_EXERCISE PROMPT_.
Each line from the one containing "Given: Open the Run menu" to the end of the data must be copied exactly, the first and last included; no other lines and no pictures belong in the copy.

_Pixel coordinate grounding data_.

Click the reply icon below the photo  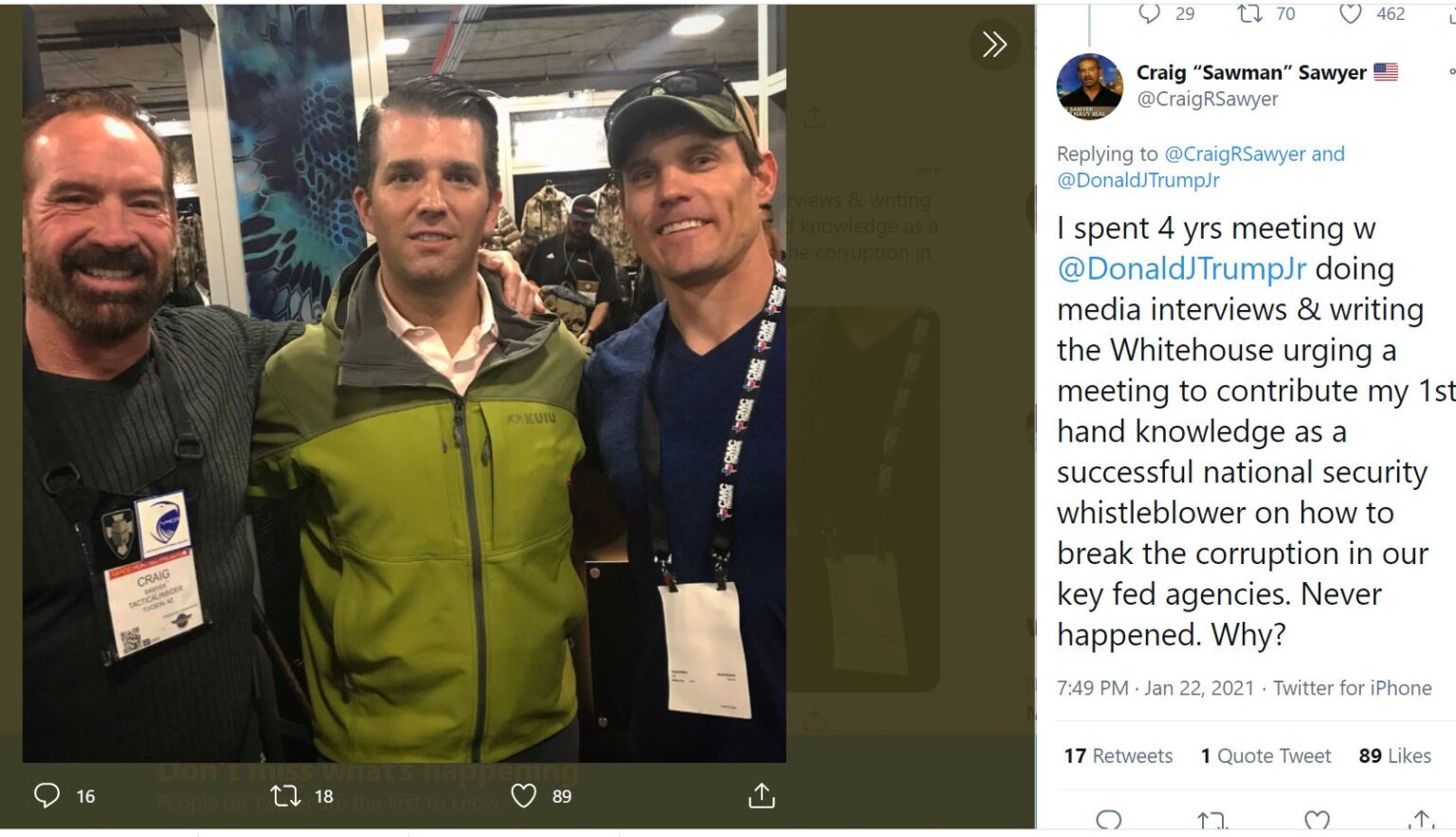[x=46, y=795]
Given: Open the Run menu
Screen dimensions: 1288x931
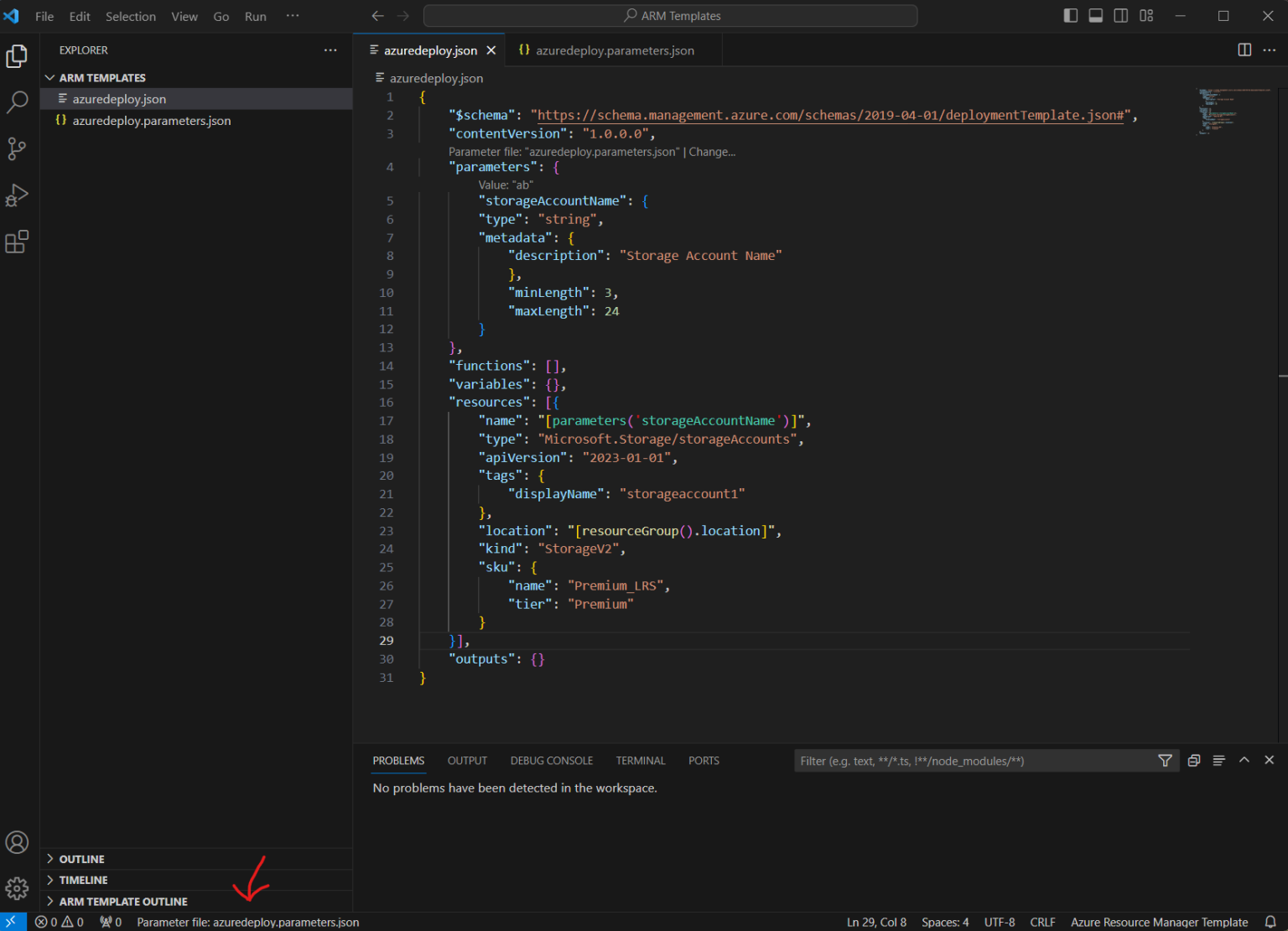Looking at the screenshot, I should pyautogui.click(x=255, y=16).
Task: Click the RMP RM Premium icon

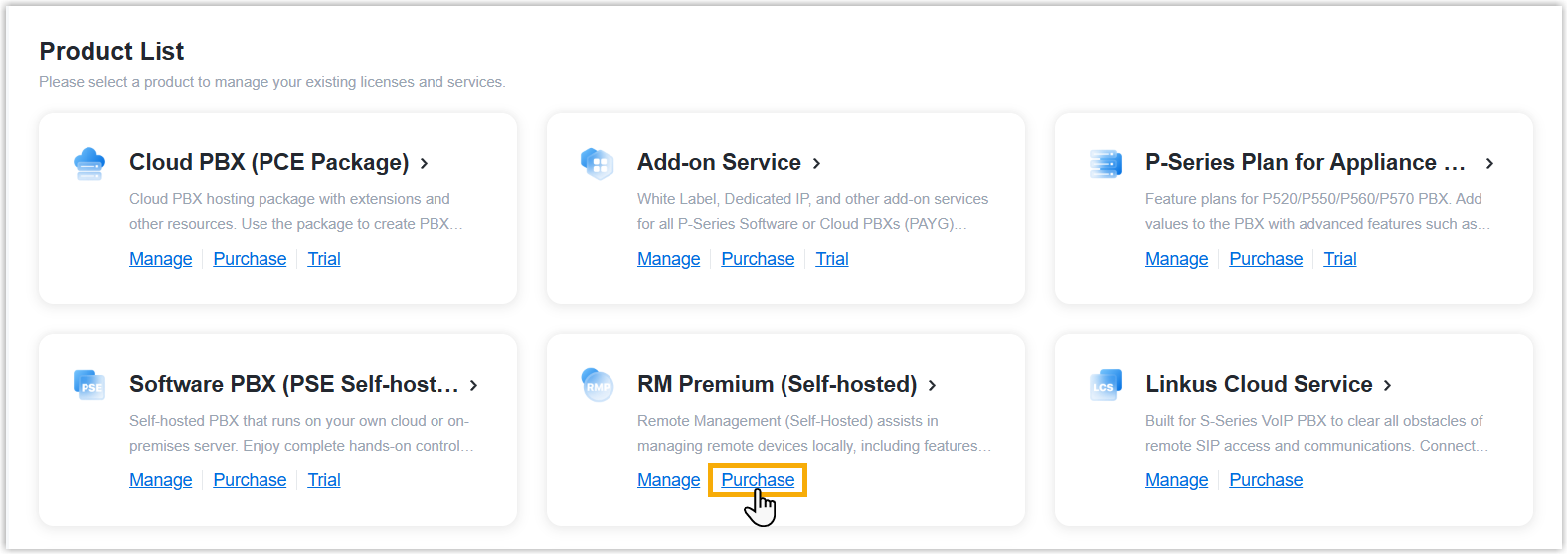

_SOLUTION TO THE EXERCISE_.
Given: Open the Run menu
Screen dimensions: 1288x931
Looking at the screenshot, I should pyautogui.click(x=255, y=16).
Task: Click the RMP RM Premium icon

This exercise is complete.